Original article posted here:
For thousands of rape victims and their families, their anguish was compounded recently when Sheriff Lee Baca announced he no longer had the staff nor the dollars to examine DNA evidence of open cases.
Frustrating for victims, yes. Worse, scary for the county population knowing that the budgetary snafu meant rapists and other sexual offenders would remain out there, free to commit more crimes and never to feel the cold steel of police handcuffs on their wrists nor see the inside of a courtroom.
Then, last week, Rep. Adam Schiff, D-Pasadena, said he was able to funnel $1 million in federal stimulus money to help the sheriff and the Los Angeles Police Department — which share a crime lab — tackle the thousands of sexual assault kits that remain unopened.
The sheriff’s department reported last month that it had 4,000 rape kits sitting in warehouses, and that was after the sheriff had launched an effort to reduce the backlog back in November.
The money — a prudent use of federal dollars and one that will create jobs as well as restart the wheels of justice — will go to Cal State Los Angeles, which oversees the 2-year-old, on-campus, joint LAPD-LASD crime lab through the California Forensic Science Institute.
The university and the lab will use the dollars, scheduled to arrive in September, to outsource about 250 of the highest-priority cases to private, accredited labs. Also, four graduate assistants studying criminalistics at CSULA will be hired to sort through the legal cases and untangle the red tape associated with each cold case. Currently, criminologists with the LAPD and LASD are making these phone calls and reading through these files, when their expertise can be better used analyzing the DNA samples themselves. Last, CSULA professors will be given time to research new and faster ways to analyze crime evidence and present their findings to the public.

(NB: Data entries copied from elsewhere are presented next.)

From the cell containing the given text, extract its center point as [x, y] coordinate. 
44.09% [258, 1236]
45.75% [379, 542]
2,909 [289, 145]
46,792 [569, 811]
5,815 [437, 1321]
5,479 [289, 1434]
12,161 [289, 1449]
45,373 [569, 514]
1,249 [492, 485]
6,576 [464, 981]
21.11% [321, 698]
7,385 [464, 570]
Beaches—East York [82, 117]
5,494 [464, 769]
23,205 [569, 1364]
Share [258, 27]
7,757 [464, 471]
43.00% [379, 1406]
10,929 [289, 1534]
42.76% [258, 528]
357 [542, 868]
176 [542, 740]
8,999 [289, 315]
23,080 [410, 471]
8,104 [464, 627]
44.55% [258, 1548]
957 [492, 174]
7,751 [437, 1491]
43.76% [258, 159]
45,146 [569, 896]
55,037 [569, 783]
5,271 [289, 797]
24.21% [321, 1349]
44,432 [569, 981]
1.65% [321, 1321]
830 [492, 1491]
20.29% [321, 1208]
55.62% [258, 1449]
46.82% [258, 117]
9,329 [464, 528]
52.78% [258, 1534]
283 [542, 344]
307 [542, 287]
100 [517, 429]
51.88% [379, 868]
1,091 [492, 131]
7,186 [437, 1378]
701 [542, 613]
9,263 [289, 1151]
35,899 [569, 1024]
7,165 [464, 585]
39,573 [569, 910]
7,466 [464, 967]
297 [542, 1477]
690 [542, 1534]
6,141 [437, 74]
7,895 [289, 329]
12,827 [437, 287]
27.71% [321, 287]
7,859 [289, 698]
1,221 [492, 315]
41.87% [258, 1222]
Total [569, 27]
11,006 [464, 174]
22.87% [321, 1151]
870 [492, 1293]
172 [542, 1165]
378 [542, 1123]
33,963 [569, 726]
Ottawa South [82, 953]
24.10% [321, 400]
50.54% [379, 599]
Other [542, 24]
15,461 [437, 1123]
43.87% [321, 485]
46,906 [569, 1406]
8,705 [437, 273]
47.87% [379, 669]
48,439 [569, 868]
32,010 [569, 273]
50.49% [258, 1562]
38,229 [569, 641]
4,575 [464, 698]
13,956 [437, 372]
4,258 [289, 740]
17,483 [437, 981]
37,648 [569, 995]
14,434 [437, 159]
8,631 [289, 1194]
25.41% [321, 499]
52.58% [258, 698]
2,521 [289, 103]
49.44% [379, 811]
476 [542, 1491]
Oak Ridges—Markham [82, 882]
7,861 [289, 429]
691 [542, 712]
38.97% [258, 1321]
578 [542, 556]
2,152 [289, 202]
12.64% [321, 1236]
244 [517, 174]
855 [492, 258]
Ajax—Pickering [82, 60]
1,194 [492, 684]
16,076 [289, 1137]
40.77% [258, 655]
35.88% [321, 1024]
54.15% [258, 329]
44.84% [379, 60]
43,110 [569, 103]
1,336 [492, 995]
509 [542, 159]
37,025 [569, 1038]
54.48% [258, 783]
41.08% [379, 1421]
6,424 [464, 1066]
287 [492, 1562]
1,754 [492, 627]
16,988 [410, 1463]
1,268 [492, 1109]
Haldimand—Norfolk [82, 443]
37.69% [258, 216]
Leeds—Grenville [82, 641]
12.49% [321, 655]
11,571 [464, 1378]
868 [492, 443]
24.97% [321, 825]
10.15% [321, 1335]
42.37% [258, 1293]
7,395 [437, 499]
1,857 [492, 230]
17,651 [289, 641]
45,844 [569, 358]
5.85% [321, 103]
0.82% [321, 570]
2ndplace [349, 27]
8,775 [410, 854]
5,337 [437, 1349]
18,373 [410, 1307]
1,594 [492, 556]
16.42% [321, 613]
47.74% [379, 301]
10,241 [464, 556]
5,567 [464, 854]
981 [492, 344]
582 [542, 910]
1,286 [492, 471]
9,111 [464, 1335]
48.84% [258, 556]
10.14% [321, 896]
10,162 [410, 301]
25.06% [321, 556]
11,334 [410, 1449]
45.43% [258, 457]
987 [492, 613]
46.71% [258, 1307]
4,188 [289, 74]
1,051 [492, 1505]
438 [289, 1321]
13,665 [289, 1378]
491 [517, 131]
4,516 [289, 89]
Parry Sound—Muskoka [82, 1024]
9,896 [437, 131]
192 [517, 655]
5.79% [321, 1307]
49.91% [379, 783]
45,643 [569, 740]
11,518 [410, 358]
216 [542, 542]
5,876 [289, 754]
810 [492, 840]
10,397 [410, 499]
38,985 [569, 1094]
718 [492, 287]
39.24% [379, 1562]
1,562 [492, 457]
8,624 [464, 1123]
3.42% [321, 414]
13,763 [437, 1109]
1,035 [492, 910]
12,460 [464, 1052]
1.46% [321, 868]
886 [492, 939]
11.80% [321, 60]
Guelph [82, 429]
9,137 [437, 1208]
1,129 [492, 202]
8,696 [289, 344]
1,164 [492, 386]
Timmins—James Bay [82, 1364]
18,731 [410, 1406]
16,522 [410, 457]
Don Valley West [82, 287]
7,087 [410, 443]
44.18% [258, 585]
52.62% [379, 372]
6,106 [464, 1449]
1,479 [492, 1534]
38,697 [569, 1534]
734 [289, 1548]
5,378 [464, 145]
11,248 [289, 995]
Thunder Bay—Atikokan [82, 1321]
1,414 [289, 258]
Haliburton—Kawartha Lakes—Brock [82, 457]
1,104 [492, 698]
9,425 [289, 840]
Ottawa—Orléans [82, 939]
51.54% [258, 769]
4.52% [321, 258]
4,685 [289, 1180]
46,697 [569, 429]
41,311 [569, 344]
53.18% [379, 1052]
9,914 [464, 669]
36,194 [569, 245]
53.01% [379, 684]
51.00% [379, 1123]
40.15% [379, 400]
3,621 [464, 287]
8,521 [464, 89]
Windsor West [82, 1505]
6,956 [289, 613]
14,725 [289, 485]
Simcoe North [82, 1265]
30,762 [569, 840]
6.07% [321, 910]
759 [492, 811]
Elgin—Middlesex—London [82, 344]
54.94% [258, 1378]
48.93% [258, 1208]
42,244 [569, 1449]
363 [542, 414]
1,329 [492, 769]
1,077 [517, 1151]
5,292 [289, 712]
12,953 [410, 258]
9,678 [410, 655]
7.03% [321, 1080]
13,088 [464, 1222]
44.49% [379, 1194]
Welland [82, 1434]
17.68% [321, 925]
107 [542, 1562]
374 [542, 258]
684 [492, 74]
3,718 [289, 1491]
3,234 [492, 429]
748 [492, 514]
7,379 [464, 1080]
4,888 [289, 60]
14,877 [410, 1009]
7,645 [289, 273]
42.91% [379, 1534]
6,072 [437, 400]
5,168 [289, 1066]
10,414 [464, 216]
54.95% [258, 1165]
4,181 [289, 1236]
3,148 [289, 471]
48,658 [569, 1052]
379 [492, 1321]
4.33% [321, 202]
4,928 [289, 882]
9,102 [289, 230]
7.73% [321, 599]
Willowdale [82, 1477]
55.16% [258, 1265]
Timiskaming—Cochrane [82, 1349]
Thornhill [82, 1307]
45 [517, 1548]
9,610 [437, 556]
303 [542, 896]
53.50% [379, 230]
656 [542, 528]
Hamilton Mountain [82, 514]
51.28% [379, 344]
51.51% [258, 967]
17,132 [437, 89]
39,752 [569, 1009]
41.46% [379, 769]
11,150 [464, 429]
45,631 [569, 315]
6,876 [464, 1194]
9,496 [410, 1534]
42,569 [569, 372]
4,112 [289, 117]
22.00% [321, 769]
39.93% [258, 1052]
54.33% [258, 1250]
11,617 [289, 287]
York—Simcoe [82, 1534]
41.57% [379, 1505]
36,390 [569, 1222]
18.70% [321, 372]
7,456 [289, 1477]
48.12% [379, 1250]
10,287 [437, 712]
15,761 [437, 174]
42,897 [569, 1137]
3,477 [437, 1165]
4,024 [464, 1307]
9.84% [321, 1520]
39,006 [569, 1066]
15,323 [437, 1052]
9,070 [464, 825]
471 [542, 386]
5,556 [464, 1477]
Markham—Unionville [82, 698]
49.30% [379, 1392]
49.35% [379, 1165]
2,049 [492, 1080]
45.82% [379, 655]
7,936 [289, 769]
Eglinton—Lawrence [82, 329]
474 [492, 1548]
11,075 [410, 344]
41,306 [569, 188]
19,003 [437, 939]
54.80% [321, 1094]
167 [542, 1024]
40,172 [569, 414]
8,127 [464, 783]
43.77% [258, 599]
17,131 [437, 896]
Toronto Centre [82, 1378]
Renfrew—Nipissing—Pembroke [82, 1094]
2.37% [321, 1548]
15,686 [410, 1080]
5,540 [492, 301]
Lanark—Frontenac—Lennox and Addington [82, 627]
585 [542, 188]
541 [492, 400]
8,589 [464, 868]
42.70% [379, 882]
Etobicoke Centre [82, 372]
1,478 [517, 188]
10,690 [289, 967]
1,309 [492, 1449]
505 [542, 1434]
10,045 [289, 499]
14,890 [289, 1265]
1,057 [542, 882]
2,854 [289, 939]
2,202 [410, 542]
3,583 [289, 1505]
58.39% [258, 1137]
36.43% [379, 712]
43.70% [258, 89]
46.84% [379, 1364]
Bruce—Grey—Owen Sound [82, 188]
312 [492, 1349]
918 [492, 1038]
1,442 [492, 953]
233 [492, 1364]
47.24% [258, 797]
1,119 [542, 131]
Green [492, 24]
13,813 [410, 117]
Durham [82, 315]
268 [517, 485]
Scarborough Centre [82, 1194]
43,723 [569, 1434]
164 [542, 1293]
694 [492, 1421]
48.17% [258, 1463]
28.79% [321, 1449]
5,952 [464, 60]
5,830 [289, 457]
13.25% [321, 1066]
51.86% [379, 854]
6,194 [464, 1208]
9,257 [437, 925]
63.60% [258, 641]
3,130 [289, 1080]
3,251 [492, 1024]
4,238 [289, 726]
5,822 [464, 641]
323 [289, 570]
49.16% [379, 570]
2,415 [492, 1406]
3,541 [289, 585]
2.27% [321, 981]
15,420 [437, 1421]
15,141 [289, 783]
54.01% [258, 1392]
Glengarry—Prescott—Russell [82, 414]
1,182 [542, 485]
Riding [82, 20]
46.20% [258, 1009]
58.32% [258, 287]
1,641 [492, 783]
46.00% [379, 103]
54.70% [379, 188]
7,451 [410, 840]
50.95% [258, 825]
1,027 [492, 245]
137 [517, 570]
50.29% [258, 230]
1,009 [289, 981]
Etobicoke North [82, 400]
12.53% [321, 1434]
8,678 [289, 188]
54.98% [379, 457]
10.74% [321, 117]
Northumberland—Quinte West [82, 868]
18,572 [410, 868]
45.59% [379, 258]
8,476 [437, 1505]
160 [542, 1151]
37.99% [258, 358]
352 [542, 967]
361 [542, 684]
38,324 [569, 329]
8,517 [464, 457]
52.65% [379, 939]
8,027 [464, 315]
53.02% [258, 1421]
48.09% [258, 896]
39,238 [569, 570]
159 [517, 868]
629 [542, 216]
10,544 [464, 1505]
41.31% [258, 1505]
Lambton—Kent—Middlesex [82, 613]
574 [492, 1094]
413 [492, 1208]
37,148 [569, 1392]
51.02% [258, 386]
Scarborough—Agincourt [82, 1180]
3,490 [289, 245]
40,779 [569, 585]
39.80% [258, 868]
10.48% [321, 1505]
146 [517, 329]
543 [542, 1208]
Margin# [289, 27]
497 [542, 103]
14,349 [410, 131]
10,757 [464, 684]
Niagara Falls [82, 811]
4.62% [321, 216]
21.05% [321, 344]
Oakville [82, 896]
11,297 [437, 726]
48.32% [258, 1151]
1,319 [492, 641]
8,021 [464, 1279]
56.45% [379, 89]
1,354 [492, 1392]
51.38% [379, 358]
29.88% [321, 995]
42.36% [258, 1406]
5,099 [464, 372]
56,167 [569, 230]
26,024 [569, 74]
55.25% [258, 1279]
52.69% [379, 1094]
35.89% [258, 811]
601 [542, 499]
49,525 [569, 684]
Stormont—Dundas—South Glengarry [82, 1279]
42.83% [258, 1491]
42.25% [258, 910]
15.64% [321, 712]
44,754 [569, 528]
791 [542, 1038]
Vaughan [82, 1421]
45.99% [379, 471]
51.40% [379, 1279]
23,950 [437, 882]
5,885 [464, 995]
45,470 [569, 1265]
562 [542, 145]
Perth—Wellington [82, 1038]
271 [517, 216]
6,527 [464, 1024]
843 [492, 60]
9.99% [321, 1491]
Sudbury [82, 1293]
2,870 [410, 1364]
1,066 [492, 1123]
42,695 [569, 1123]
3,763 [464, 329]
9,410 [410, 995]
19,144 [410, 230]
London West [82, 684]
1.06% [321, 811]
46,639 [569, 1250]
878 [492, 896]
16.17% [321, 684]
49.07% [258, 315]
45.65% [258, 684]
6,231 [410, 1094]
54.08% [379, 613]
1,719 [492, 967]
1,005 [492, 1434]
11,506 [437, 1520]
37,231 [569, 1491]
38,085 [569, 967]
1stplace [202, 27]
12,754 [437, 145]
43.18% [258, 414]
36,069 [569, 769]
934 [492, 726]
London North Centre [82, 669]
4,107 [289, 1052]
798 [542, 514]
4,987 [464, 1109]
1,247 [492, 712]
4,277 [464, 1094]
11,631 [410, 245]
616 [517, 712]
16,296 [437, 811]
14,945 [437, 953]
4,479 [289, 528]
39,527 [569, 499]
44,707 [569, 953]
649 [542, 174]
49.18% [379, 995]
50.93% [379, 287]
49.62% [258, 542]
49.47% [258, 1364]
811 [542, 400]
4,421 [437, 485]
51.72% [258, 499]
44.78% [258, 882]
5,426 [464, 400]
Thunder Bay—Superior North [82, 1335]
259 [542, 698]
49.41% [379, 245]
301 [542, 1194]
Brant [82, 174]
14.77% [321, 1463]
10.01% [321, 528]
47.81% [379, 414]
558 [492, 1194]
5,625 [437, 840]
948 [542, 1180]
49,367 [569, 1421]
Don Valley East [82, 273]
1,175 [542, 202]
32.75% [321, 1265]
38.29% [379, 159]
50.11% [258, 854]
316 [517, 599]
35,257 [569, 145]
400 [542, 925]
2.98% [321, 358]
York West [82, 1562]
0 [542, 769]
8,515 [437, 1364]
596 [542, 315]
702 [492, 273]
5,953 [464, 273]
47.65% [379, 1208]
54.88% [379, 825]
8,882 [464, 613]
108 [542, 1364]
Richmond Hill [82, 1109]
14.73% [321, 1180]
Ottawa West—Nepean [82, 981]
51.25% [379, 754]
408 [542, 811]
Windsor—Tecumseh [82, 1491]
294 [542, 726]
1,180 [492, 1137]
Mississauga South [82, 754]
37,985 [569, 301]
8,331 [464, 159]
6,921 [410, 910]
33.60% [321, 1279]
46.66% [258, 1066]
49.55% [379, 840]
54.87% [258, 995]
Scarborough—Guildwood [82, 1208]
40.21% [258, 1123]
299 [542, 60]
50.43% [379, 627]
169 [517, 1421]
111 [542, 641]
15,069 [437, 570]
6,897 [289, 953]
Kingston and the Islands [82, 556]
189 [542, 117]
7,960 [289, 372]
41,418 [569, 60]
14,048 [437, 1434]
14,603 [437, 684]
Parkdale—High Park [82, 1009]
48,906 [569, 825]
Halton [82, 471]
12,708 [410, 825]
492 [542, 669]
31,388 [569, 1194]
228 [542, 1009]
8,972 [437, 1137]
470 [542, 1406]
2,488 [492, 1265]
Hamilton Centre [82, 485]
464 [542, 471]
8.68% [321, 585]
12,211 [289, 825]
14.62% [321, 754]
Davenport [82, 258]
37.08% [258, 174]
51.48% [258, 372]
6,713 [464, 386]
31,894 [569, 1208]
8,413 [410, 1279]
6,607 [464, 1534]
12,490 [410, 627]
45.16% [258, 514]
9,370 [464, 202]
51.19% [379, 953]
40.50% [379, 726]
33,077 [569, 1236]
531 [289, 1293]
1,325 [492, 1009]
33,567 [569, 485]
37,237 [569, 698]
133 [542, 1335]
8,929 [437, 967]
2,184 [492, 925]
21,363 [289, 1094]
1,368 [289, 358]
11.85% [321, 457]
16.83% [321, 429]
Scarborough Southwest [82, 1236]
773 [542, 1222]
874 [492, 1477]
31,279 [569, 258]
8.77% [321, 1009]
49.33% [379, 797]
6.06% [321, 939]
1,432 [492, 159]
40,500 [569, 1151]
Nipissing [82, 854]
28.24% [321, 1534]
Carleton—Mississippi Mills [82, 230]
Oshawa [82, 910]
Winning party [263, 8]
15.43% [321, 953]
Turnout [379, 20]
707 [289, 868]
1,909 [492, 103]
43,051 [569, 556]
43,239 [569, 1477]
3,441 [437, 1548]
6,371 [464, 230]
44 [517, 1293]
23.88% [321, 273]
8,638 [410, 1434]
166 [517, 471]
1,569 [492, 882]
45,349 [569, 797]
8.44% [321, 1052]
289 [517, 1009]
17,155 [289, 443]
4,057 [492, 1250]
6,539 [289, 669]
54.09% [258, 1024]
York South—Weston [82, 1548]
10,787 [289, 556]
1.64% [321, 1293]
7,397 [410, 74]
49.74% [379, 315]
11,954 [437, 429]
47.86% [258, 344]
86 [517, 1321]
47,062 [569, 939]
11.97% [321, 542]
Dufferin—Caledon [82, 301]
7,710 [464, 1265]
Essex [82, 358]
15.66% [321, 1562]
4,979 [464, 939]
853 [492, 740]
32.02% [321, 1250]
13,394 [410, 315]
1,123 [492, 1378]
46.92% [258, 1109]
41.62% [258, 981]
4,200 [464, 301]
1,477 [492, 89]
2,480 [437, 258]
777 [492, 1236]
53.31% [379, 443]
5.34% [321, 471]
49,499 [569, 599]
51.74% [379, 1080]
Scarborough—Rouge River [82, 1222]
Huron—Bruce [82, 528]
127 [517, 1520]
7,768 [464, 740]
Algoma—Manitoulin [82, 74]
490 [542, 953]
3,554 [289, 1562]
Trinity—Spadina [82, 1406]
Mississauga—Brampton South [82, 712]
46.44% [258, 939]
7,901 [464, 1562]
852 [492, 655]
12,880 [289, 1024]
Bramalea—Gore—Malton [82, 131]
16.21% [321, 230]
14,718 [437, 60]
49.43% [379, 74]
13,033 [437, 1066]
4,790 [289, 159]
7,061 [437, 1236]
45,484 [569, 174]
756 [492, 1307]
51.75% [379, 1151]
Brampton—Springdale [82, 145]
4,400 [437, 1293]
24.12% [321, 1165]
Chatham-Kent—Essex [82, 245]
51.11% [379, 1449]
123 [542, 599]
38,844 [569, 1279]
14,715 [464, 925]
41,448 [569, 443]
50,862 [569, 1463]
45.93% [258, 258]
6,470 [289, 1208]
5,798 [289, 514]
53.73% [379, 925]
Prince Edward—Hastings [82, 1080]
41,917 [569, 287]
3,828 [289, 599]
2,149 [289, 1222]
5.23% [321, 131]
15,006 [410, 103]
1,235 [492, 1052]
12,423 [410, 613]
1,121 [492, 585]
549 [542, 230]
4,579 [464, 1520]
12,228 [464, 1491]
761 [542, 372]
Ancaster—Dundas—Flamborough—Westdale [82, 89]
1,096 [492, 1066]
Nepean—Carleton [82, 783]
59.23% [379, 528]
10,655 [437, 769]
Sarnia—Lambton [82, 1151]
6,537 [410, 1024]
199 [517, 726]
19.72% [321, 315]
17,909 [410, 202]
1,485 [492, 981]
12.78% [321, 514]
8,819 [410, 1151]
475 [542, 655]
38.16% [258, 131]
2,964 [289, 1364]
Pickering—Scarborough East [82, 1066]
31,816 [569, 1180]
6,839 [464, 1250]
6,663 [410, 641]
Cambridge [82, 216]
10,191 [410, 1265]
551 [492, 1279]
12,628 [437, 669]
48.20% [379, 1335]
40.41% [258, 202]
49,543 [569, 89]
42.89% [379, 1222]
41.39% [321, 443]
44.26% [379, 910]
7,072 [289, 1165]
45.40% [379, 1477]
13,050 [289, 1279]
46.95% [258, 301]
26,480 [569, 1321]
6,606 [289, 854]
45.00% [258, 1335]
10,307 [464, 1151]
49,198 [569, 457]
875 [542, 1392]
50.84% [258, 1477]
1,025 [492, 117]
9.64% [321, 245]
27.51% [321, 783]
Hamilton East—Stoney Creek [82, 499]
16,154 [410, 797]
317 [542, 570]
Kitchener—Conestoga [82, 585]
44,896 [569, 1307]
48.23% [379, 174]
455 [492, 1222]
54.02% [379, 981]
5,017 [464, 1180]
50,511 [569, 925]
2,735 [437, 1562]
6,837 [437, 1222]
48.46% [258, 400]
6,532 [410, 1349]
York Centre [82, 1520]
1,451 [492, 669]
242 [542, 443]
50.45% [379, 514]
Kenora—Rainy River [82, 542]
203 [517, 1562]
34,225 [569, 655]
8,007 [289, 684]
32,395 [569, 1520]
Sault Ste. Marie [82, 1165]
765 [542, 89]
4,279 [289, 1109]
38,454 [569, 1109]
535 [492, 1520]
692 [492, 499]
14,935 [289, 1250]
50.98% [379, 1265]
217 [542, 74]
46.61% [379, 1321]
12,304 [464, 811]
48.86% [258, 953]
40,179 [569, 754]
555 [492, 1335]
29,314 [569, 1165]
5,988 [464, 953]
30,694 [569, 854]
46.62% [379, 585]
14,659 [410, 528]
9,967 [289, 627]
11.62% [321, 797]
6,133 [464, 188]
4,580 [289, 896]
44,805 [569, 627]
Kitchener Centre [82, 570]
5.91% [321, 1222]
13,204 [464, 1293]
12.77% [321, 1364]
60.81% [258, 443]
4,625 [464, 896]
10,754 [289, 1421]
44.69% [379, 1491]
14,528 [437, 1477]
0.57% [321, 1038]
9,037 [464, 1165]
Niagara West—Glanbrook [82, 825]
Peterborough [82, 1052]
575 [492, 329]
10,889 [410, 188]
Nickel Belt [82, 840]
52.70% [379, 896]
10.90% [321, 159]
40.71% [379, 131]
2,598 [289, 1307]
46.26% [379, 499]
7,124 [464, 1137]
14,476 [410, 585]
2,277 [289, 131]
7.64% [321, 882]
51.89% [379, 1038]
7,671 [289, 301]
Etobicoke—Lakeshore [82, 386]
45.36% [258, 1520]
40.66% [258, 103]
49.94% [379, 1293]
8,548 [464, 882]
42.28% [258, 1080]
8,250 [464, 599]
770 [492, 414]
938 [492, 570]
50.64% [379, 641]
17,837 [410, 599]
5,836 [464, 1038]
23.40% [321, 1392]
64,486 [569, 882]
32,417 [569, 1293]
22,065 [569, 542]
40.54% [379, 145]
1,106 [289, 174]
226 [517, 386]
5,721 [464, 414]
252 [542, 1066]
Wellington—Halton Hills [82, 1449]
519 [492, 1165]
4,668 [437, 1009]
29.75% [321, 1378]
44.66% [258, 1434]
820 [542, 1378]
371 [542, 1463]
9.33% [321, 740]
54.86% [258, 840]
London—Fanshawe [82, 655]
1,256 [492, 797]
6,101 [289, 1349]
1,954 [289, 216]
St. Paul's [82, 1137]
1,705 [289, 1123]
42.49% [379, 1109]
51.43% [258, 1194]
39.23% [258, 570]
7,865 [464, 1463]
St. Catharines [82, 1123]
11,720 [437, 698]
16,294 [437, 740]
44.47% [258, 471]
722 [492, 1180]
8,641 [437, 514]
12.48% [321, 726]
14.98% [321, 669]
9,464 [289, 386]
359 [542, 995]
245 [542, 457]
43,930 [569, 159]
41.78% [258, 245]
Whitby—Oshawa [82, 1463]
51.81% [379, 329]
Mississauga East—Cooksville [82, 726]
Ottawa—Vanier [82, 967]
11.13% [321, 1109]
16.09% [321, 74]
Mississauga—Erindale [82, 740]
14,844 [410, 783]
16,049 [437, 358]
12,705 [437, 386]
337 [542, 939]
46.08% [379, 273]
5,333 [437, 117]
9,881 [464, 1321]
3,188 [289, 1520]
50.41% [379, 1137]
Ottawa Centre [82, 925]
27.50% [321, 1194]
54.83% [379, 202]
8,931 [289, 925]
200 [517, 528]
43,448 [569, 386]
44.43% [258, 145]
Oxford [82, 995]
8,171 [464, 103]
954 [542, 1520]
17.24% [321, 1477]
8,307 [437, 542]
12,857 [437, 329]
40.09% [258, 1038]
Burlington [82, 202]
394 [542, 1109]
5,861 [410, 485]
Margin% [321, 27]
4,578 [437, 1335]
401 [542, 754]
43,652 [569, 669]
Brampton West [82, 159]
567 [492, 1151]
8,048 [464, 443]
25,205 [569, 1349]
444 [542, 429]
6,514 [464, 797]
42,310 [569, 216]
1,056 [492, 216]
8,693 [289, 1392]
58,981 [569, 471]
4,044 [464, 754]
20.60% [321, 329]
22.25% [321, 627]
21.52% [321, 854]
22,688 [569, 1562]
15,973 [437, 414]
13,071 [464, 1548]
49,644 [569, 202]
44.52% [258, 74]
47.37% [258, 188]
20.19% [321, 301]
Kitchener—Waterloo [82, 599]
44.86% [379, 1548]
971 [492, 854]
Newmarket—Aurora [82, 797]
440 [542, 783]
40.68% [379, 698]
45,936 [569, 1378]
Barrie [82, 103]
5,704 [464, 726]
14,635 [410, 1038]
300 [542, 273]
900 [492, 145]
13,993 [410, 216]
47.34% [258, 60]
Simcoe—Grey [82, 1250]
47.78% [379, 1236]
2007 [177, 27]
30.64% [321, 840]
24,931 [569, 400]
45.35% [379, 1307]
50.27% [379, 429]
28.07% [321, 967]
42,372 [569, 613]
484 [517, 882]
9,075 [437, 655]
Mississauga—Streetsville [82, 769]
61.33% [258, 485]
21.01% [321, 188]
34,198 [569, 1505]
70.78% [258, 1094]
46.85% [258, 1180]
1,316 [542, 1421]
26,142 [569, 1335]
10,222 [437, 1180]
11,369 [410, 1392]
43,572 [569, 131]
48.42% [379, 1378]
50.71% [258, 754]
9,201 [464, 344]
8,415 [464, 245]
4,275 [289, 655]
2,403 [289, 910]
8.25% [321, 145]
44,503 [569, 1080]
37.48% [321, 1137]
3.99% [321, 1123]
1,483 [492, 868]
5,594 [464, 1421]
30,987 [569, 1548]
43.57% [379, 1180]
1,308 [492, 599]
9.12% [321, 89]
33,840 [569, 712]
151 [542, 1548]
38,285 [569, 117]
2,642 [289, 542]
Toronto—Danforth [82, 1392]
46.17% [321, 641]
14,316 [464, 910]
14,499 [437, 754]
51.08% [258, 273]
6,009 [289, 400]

Unlike an episode of “CSI,” even the relatively new crime lab on the CSULA campus can’t turn around cases within a few minutes. Some of the evidence is tainted with other bodily fluids or present other scientific challenges which adds to the time it takes to complete an investigation. The trail on other cases have become so cold that analyzing DNA data is not enough to bring a rapist to justice.
Hence, the joint agency crime lab, which itself took years to build and staff, is not the end of the line for families and victims awaiting justice. The backlog that has been built up must be addressed quickly, before the assailant strikes again. Even the $1 million is not enough to do so — that will take another $3 million or $4 million, experts estimate.
Money spent on solving crime cases is money well spent. More importantly, our justice system can’t be let to rot while the state suffers through a deep recession. The country is built on a working criminal justice system. That takes money, people, equipment, training, etc. But as long as this money is spent wisely and not wasted, that is tax dollars that are well spent. Something we believe will be the case come September at the CSULA crime lab.